Naby Keita is one of the best midfielders in the world—a clear Coutinho-as-midfielder replacement, and possibly even an upgrade—and he’s already locked in for next summer after Liverpool agreed to a fee with RB Leipzig last August. Plus, the emergence of Mohamed Salah, who’s not only been one of the best players on Liverpool but one of the best players on the planet, full stop, eases Coutinho’s exit in a way not even the biggest boosters of the Egyptian winger could’ve imagined when he arrived from Roma four months ago.
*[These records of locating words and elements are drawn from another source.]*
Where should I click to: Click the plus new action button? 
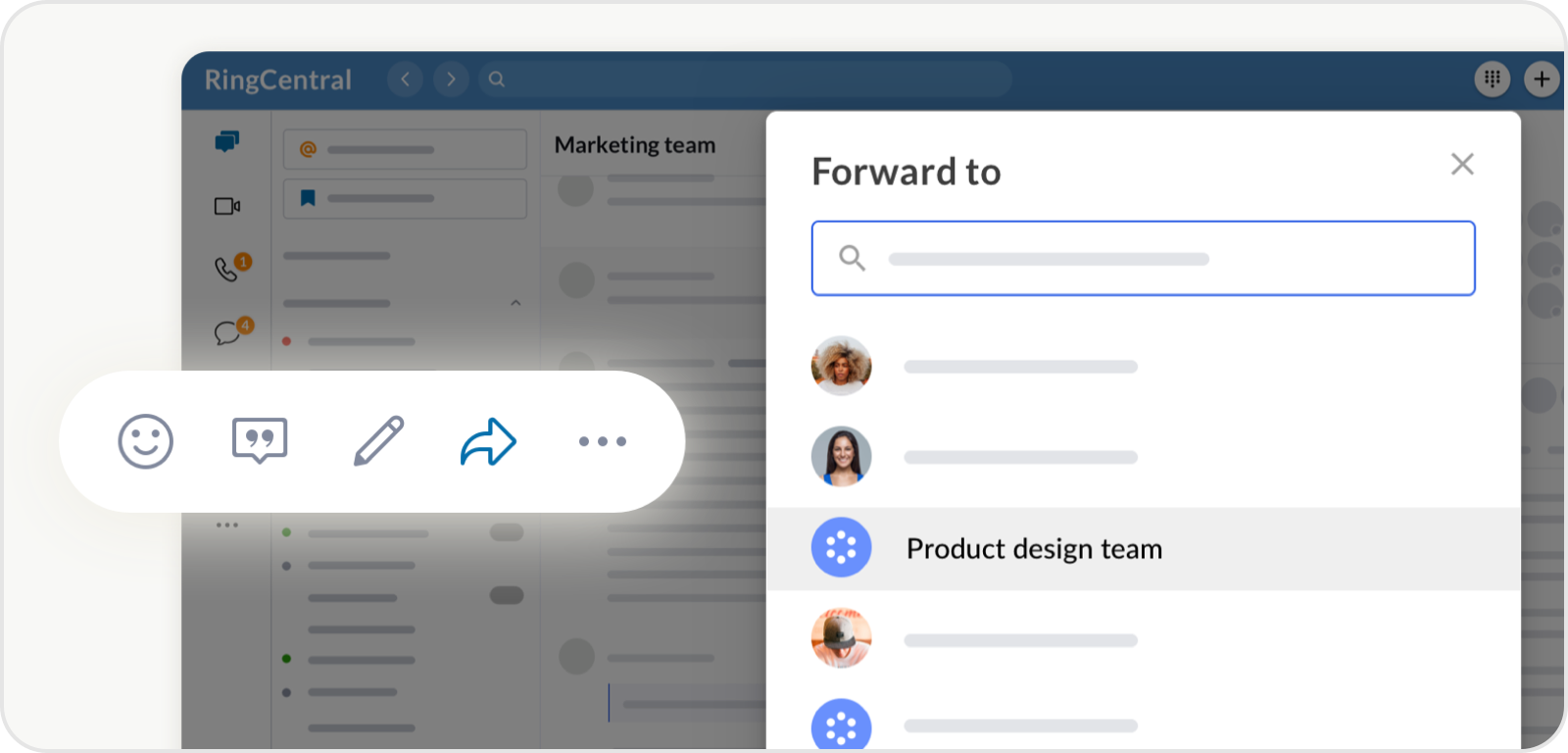pyautogui.click(x=1542, y=78)
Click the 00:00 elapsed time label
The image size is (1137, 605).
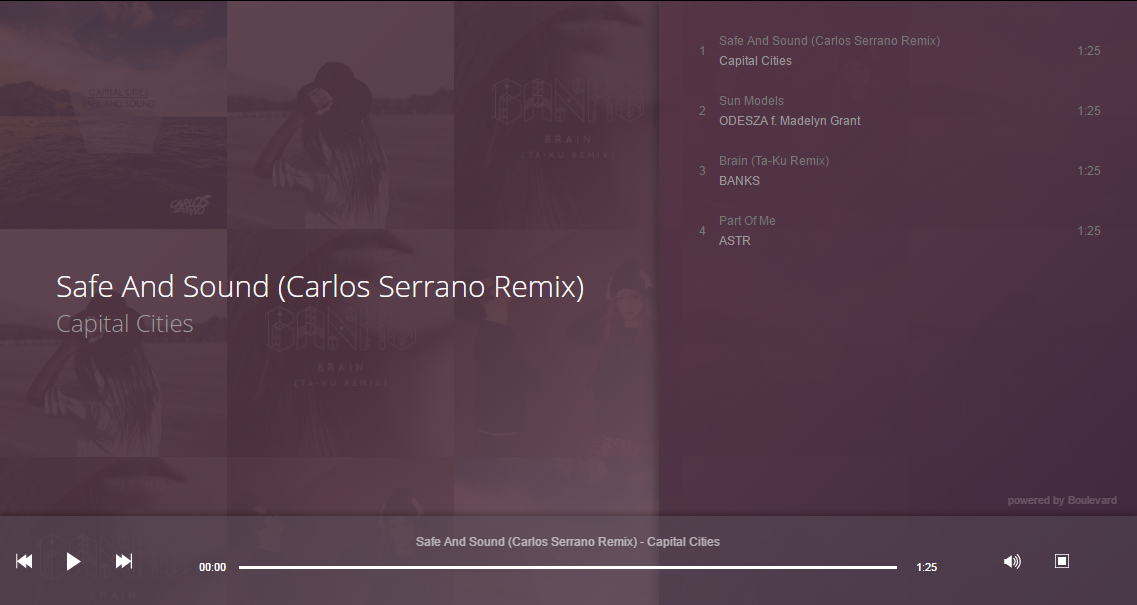tap(212, 567)
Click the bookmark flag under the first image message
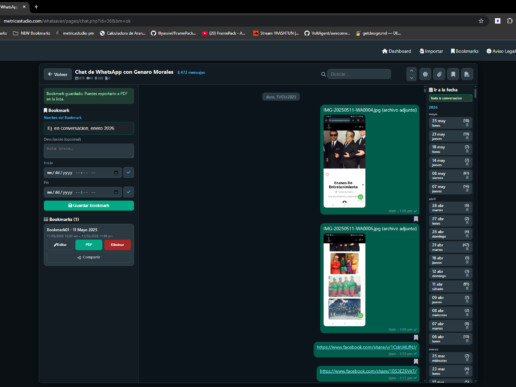Viewport: 516px width, 387px height. 416,219
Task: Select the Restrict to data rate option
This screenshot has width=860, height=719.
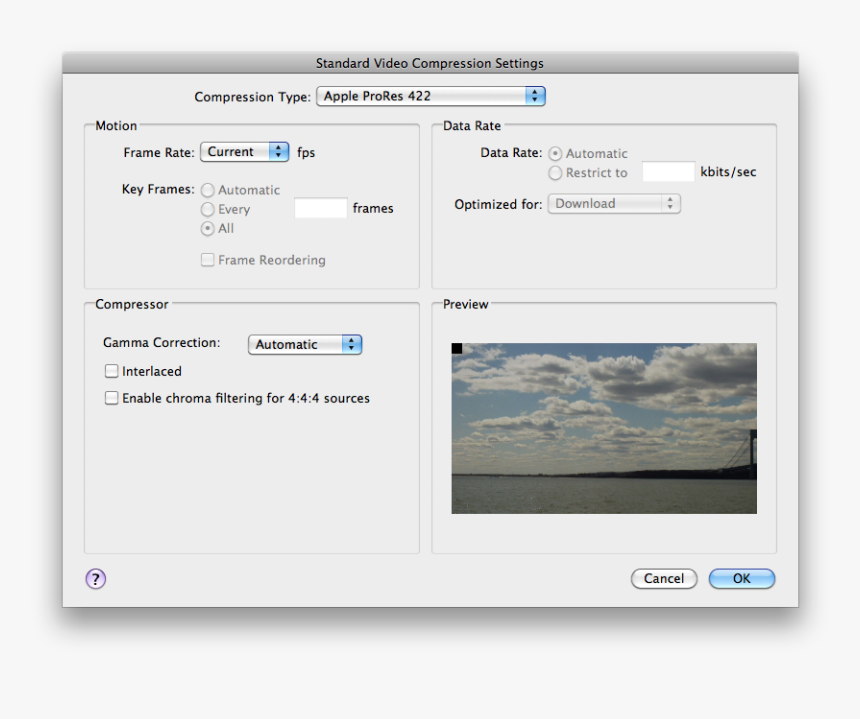Action: click(555, 172)
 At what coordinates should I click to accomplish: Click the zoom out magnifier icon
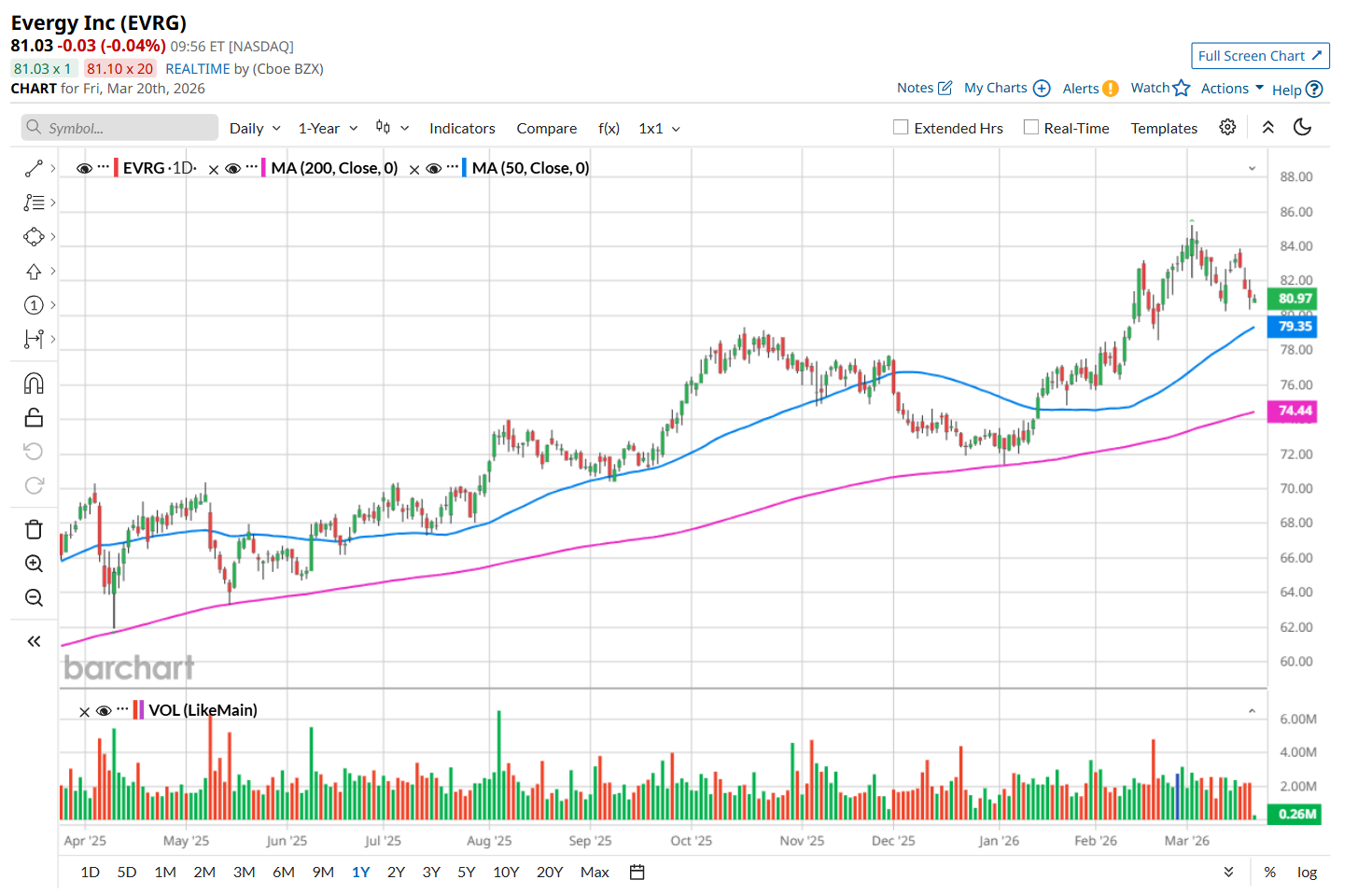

But it’s still a letdown for the club, as the quartet of Coutinho, Salah, Roberto Firmino, and Sadio Mané still haven’t met a defense they couldn’t turn into rubble. The team is currently in fourth in the Premier League, but the underlying metrics suggest that they’re even better: FiveThirtyEight rates them as not just the second-best team in England, but the best team in the world outside of Barça, Bayern Munich, Manchester City, PSG, Real Madrid, and Juventus. The team’s biggest weakness is a defense that concedes the third-fewest shots of any team in Europe but has somehow still allowed more goals than five teams in England. However, the club addressed that issue head on and just broke the world record for a defender in acquiring Virgil van Dijk from Southampton for £75 million. With the Dutch international in tow, the second half of the year promised something special.
Thanks to their ability to reinvest the money in multiple positions and with a front office that’s been close-to-perfect in player acquisition over the past few transfer windows, Liverpool might even be better off in the long term, but they won’t be getting any better this season. Somehow, you can say the same thing about Barcelona.